Only the lines below from the one containing "This screenshot has width=770, height=1085." to the one containing "You are a computer-use agent. Screen" should be repeated, both included and unchanged.

(DATA SECTION)

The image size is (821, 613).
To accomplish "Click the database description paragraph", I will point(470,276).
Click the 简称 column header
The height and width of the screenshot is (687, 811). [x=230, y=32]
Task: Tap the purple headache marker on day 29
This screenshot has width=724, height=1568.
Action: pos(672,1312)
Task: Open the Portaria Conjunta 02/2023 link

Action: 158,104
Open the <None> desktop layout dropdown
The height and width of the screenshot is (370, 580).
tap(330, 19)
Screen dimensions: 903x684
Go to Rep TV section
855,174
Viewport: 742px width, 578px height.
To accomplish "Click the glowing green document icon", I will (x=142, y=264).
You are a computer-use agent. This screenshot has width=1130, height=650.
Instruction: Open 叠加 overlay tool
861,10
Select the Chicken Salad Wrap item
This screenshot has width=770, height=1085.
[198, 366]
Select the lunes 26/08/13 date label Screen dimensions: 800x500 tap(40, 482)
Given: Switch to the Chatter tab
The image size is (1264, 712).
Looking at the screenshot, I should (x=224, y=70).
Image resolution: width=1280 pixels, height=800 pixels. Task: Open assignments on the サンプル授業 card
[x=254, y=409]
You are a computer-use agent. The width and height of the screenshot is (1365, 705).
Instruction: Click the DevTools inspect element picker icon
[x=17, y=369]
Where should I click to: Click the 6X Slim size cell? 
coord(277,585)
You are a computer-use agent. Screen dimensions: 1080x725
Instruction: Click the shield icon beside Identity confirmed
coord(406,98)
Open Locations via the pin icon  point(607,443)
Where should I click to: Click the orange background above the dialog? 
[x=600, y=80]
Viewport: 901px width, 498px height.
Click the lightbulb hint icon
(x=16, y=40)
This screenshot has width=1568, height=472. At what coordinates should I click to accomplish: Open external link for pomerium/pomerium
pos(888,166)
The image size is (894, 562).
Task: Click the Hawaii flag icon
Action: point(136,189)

(End DATA SECTION)

**RESULT OF THIS TASK**
This screenshot has width=770, height=1085.
[198, 366]
Select the lunes 26/08/13 date label Screen dimensions: 800x500 tap(40, 482)
Given: Switch to the Chatter tab
The image size is (1264, 712).
Looking at the screenshot, I should (x=224, y=70).
Image resolution: width=1280 pixels, height=800 pixels. Task: Open assignments on the サンプル授業 card
[x=254, y=409]
You are a computer-use agent. The width and height of the screenshot is (1365, 705).
Instruction: Click the DevTools inspect element picker icon
[x=17, y=369]
Where should I click to: Click the 6X Slim size cell? 
coord(277,585)
You are a computer-use agent. Screen dimensions: 1080x725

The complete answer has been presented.